Well, this is what we tried to figure out in our study. In particular we tried to understand why, in the Mediterranean Sea, algal vegetation typified by brown macroalgae of the genus Cystoseira is notably scarce on breakwaters built for coastal defence – one of the most common artificial habitats. Cystoseira algae are an important element in the rocky reefs of the Mediterranean Sea where they form dense canopies functionally equivalent to “forests”. Cystoseira canopies offer ecologically valuable services: they play a key role in primary production and nutrient cycling, offer shelter to juvenile fishes, and provide optimal light and sedimentation conditions for other benthic species living underneath the canopy.

Cystoseira algae form dense canopies on the rocky reefs of the Mediterranean Sea (Photo credit F. Ferrario).
Cystoseira algae form dense canopies on the rocky reefs of the Mediterranean sea (Photo credit F. Ferrario).

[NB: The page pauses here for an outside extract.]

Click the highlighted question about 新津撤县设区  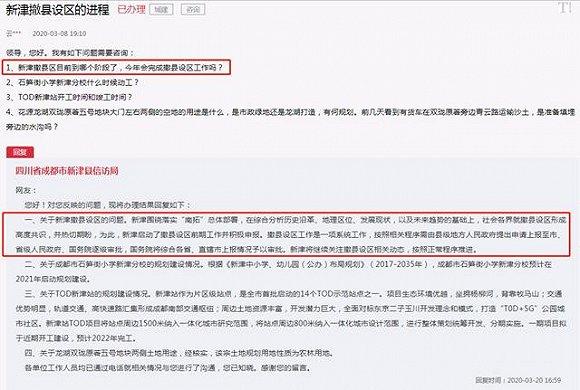point(117,67)
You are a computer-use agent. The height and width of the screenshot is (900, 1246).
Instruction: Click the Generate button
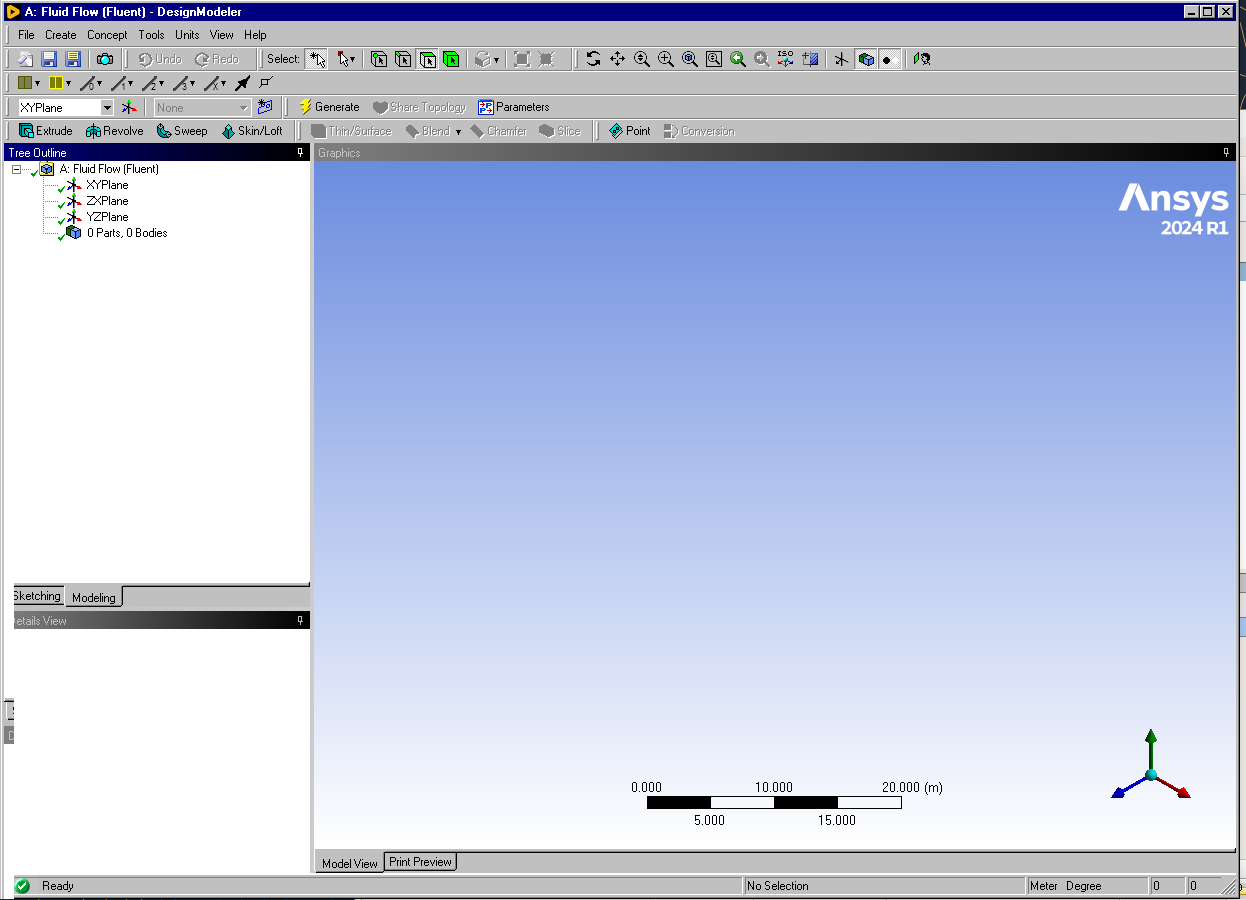pos(329,107)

To answer our question, we designed a series of caging experiments where the juveniles of Cystoseira species were outplanted on both artificial habitats (i.e. breakwaters) and natural rocky reefs, some of them protected by a cage and others not. We found out that Cystoseira juveniles were able to thrive and survive on artificial habitats only when protected by cages, while we did not observed any effect of caging in the natural habitat. This result clearly showed that the principal cause of the different performance of Cystoseira on artificial and natural habitats had to be identified in a biological interactions occurring between animal species and the juvenile algae (e.g. grazing). Moreover, we were able to assess that this biological disturbance was not caused by small mesograzers (e.g. amphipods) as in other systems but rather by a pool of different macrogazers (e.g. fish and crabs).

A caging experiment allowed identification of biological interactions on artificial and natural habitats. Experimental set-up (Photo credit F. Ferrario).
A caging experiment allowed identification of biological interactions on artificial and natural habitats. Experimental set-up (Photo credit F. Ferrario).

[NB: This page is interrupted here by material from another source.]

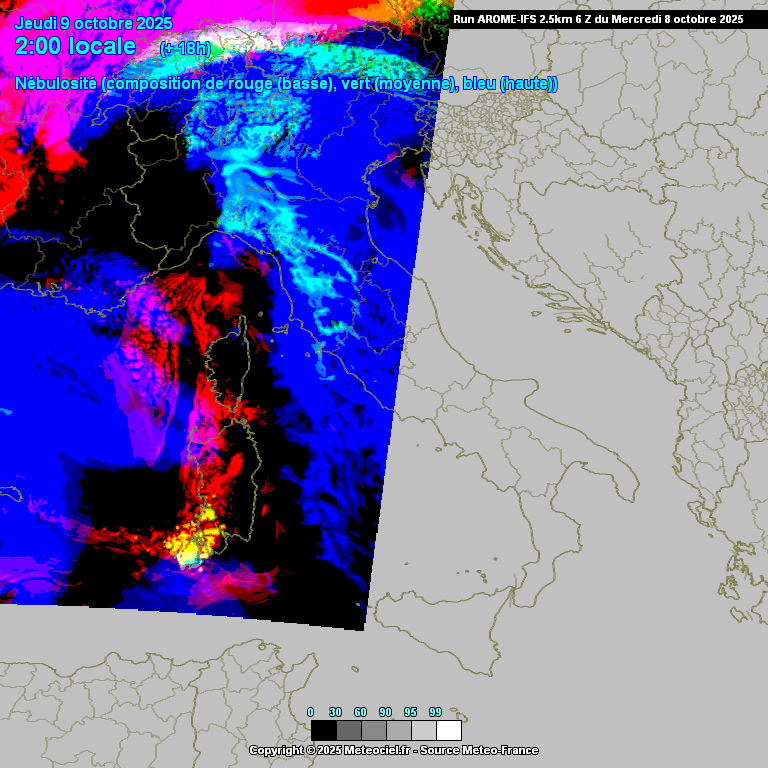Screen dimensions: 768x768
Task: Click the Meteociel.fr copyright text
Action: point(330,750)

While enhancing ecosystem services in urban nature in the terrestrial environment is nowadays an integral part of nearly all cities (e.g. oxygen from trees, pollination zones, green roofs and walls), the same approach is unfortunately severely lacking in urban marine environments which remain largely unmanaged.

As a famous song from the seventies tells us, “the ocean is a desert with its life underground and a perfect disguise above”. This disguise has often erroneously brought people to ignore how things work in the marine realm. On the contrary, the more we will be able to understand colonization processes on artificial habitats the more we will be able to manage these marine urban environments to conserve important marine species, maintain coastal ecosystem functions and preserve the integrity of the marine landscape.

Our study reveals that it is time to integrate ecological considerations (such as the interactions between marine species) in the planning, construction, and maintenance of urban marine environments thus reducing the ecological footprint of structures like breakwaters, seawalls and piers. Just focusing on structural or environmental factors would be similar to relying on a good harvest based only on soil fertility and irrigation without taking any precautions against pests, and birds feeding on recently cast seeds.